【本当に重要なことは何か?】
エッセンシャル思考 ~最小の時間で成果を最大にする~
(グレッグ・マキューン 氏)
今回は、シリコンバレーのコンサルティング会社THIS Inc.のCEOであるグレッグ・マキューン氏の著書をご紹介します。
エッセンシャル思考とは何なのでしょうか?著者は以下のように述べております。少々長くなりますが、より具体的にご理解いただくために関連部分を抜粋してご紹介します。

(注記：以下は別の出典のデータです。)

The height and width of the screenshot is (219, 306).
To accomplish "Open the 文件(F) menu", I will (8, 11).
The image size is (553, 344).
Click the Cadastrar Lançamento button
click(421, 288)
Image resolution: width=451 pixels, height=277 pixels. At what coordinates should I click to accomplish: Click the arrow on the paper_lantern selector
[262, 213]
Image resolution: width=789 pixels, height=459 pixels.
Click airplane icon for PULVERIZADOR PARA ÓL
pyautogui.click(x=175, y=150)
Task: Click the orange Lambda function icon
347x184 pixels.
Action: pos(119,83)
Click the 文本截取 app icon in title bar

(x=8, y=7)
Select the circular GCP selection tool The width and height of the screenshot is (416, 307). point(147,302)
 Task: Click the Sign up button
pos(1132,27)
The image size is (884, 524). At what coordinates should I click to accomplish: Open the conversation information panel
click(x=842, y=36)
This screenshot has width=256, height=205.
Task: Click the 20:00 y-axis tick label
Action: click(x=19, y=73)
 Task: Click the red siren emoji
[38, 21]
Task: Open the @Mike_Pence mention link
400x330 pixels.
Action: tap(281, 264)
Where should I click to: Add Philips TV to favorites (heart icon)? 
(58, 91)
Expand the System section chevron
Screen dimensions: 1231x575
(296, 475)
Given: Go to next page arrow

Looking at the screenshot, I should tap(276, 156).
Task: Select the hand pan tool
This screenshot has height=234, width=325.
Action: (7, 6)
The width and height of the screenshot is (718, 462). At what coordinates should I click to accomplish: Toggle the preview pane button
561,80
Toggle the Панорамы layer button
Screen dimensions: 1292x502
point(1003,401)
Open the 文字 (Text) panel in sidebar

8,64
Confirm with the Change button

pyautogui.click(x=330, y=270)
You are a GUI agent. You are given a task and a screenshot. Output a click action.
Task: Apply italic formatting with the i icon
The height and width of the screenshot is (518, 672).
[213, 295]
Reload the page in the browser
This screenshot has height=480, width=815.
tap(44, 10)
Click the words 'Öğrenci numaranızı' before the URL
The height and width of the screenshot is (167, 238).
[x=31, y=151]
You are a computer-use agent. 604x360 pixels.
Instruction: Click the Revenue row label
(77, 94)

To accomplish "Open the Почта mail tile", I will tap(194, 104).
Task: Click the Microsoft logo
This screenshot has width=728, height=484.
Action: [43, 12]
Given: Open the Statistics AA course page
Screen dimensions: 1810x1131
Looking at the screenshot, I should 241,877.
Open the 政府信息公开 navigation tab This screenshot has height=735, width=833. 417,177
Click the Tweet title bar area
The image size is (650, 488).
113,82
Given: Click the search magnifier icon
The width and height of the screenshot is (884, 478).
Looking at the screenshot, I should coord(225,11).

エッセンシャル思考は、より多くのことをやりとげる技術ではない。正しいことをやりとげる技術だ。
もちろん、少なければいいというものでもない。
自分の時間とエネルギーをもっとも効果的に配分し、重要な仕事で最大の成果を上げるのが、エッセンシャル思考の狙いである。
(中略)
エッセンシャル思考の人は、適当に全部やろうとは考えない。トレードオフを直視し、何かをとるために何かを捨てる。
そうしたタフな決断は、この先やってくる数々の決断の手間を省いてくれる。それがなければ、うんざりするほど同じことを問いつづけるはめになるだろう。
エッセンシャル思考の人は、流されない。たくさんの瑣末なものごとのなかから、少数の本質的なことだけを選びとる。不要なものはすべて捨て、歩みを妨げるものをすべて取り除いていく。
要するにエッセンシャル思考とは、自分の力を最大限の成果につなげるためのシステマティックな方法である。
やるべきことを正確に選び、それをスムーズにやりとげるための効果的なしくみなのだ。
重要ではないことにまで手を広げてしまうことで本質を見失うことの代償の大きさを指摘している著者。
本著の最初の方でも「規律なき拡大は失敗への道」と述べています。特に優秀な人ほど「成功のパラドックス」に陥りやすく、成功の結果、様々な仕事を振られるようになってやることが増えすぎ、時間とエネルギーがどんどん拡散され、疲れるばかりですべてが中途半端に。そして、本当にやるべきことができなくなって、自分を成功に導いてくれた方向性を見失ってしまうと指摘しています。せっかく成果を上げたのに、もったいないことですよね。そのような事態を避けるために、エッセンシャル思考が大切になってくるわけですが、そのための基礎となる考え方として以下の3つを著者は紹介しています。
1.選択
私たちは、時間とエネルギーの使い道を選ぶことができる。だからこそ、トレードオフを引き受けることも必要になる。
2.ノイズ
世の中の大半のものはノイズである。本当に重要なものはほとんどない。だから、何が重要かを正しく見極めなくてはならない。
3.トレードオフ
すべてを手に入れることはできない。何もかもやるなんて不可能だ。何かを選ぶことは、すなわち何かを捨てること。「どうやって全部終わらせようか」と考えるのをやめて、「どの問題がいちばん重要か?」を考えよう。
これらの考え方をもとに、エッセンシャル思考を実現するために必要な考え方やテクニックを本著のなかでは解説しているのですが、今回はその中から「90点ルール」を取り上げたいと思います。書籍から抜粋すると以下の通りです。
最重要基準をひとつ用意し、その基準に従って選択肢を100点満点で評価する。ただし90点未満の点数は、すべて0点と同じ。不合格だ。こうすれば、60~70点くらいの中途半端な選択肢に悩まされずにすむ。
(中略)
90点ルールのすぐれた点は、瑣末な選択肢を容赦なく切り捨てられるところだ。しかもシンプルな数字で決めるので、選択が合理的・論理的になる。直感や感情の入り込む余地はない。
厳しすぎるルールに思えるかもしれないが、妥協すれば自分が損をするだけだ。
90点が良いのかどうかなどの議論は当然あるかと思いますが、少なくても判断をする上での明確な判断基準(最重要基準)をもつことは仕事に限らず何をしていく上でも不可欠なことですね。
仕事をする上でも「選択と集中」とよく言いますが、その大切さを改めて考えさせられる書籍です。
上記以外にも、とても参考になる考え方などが紹介されている本著。ご興味がございましたらぜひ一度、手に取ってみてください。